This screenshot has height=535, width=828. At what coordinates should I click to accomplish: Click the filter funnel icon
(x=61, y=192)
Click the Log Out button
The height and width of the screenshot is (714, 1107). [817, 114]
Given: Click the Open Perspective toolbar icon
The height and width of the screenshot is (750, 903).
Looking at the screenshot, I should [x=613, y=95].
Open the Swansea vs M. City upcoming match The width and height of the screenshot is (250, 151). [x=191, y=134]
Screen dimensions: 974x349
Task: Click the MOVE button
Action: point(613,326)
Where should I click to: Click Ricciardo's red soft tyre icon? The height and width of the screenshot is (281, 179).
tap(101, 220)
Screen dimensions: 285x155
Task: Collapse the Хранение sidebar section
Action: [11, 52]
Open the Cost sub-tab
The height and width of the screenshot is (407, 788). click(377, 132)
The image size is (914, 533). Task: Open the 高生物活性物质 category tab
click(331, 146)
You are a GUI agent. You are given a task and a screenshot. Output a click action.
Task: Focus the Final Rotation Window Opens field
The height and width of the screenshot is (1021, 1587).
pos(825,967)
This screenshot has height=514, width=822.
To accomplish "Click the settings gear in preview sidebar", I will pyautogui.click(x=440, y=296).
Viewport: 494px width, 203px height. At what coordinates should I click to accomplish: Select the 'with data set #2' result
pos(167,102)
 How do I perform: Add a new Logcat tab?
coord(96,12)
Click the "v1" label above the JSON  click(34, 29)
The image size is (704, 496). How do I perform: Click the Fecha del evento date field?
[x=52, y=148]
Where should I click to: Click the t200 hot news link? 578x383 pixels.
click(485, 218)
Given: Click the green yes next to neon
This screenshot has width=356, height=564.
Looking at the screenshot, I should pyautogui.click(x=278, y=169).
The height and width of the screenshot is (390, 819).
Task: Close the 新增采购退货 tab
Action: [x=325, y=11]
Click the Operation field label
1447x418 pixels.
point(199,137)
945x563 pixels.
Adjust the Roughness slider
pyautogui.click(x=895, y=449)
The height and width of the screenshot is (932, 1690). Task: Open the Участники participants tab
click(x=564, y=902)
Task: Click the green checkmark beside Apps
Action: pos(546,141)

Brief -> Write out exactly the lines that begin at the one containing "The height and width of the screenshot is (932, 1690)." and continue through the last line of the data, and only those.

Response to the task ->
The height and width of the screenshot is (932, 1690). Task: Open the Участники participants tab
click(x=564, y=902)
Task: Click the green checkmark beside Apps
Action: pos(546,141)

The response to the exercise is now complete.